Un algoritmo per proteggere i dati in rete. I tre romagnoli sono i pionieri della crittografia omomorfica, un sistema di sicurezza incentrato sul cloud computing, e il loro algoritmo MB23 è il quarto al mondo brevettato in questo campo. “La nostra applicazione – spiega Bertaccini, fondatore di Cryptolab – risolve il problema della memorizzazione dei dati da parte della pubblica amministrazione e delle aziende, in modo da garantire la sicurezza e la privacy dei dati sensibili, ma anche l’efficienza nella fruibilità durante la fase di recupero e ricerca”. Dai conti bancari alle mail, passando per i servizi di e-commerce, ogni nostro passo può essere tracciato e conservato, e la privacy in rete e, in particolare, su cloud, è sempre più problematica anche per le aziende, restie a immettere un’ingente mole di dati sensibili che finirebbero per rimanere in chiaro. “In pratica – puntualizza Bertaccini – siamo riusciti a sviluppare un algoritmo che permette di caricare file criptati. È una specie di filtro che consente al provider di trovare un documento e di restituirlo criptato”.

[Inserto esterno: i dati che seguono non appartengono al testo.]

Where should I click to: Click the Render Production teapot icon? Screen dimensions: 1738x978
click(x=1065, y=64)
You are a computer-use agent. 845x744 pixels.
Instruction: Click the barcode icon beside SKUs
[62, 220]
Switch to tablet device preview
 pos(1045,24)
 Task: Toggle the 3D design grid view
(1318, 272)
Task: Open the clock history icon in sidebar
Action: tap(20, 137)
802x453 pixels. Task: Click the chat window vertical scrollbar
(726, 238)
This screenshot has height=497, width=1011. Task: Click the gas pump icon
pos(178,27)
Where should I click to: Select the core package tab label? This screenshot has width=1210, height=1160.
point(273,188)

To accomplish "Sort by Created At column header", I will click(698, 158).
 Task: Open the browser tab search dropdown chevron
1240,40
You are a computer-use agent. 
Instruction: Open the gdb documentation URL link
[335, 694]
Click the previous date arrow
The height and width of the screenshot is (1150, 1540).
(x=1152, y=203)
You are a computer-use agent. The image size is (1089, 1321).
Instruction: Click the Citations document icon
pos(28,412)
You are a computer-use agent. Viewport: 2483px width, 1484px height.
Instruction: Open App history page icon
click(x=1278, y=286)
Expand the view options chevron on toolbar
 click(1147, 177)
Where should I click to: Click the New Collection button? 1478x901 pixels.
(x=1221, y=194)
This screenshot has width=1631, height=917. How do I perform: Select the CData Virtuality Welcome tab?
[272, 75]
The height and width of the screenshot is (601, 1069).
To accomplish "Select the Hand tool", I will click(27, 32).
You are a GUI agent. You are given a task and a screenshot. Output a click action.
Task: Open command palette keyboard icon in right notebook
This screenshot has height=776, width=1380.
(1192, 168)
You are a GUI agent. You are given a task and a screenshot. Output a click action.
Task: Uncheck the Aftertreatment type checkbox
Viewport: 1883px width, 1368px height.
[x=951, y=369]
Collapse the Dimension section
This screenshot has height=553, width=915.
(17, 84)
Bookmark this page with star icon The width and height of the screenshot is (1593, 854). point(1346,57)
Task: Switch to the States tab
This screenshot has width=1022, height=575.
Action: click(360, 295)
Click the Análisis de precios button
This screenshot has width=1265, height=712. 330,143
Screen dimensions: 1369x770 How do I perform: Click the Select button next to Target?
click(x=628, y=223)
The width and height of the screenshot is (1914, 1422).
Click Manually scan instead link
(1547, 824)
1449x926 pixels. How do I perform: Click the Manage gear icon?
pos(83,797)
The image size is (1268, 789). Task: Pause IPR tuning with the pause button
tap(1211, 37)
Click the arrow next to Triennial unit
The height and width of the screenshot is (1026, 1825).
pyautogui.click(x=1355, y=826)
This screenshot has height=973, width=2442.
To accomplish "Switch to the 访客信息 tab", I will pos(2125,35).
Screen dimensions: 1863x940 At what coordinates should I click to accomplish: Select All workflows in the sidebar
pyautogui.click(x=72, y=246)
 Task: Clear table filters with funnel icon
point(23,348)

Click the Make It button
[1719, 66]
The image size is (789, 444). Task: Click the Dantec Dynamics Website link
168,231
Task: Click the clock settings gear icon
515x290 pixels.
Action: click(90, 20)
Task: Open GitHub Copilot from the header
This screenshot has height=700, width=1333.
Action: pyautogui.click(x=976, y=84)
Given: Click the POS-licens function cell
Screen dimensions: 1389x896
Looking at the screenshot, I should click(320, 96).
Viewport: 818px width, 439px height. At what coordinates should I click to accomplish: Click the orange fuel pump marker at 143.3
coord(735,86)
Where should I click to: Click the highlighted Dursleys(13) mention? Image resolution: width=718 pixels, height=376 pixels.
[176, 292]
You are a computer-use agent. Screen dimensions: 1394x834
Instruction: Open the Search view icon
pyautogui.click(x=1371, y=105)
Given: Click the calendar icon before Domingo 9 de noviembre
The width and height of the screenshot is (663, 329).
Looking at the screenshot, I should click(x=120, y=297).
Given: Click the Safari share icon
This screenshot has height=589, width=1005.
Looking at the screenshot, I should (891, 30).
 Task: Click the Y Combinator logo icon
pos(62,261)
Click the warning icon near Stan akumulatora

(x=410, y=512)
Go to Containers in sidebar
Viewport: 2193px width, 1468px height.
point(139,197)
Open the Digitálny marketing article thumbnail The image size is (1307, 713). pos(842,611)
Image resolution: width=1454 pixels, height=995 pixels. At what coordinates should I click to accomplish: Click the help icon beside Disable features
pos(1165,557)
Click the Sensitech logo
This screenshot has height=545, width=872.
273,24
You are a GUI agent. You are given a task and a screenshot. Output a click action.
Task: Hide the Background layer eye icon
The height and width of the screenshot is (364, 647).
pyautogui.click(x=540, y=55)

Tra numeri primi e conti bancari. Cryptolab ha alle spalle più di una dozzina di brevetti e il laboratorio si è trasformato in una società, più precisamente una srl con sede a Imola, nel 2012; forse i tre soci avrebbero potuto fare gli hacker, invece hanno scelto di creare barricate informatiche, schermi per proteggere i dati sensibili su Internet ma anche sui conti in banca. «Uno dei nostri brevetti – continua il fondatore faentino – ha permesso di eliminare il token, ovvero quella chiavetta col display sul quale si legge un codice per fare operazioni di pagamento online e che alcune banche forniscono”. La scintilla è scoccata durante l’incontro tra Bertaccini, laureato in economica e docente di matematica alle scuole superiori, e Terenzio, un ragazzo autistico con una forte passione per i numeri primi. Oltre ad essere considerati “atomi” della matematica, i numeri primi rappresentano infatti le basi della crittografia nella progettazione di sistemi che garantiscono la riservatezza delle comunicazioni elettroniche. MB09 è stato il primo algoritmo creato da Cryptolab per garantire la sicurezza dei pagamenti effettuati tramite dispositivi portatili: “L’inizio – racconta Bertaccini – è stato difficile: il nostro progetto riguardava lo scambio di denaro digitale crittografato, ma l’idea non veniva premiata. Finalmente, nel 2010, siamo stati notati da Vodafone, che è poi diventata il nostro primo finanziatore”.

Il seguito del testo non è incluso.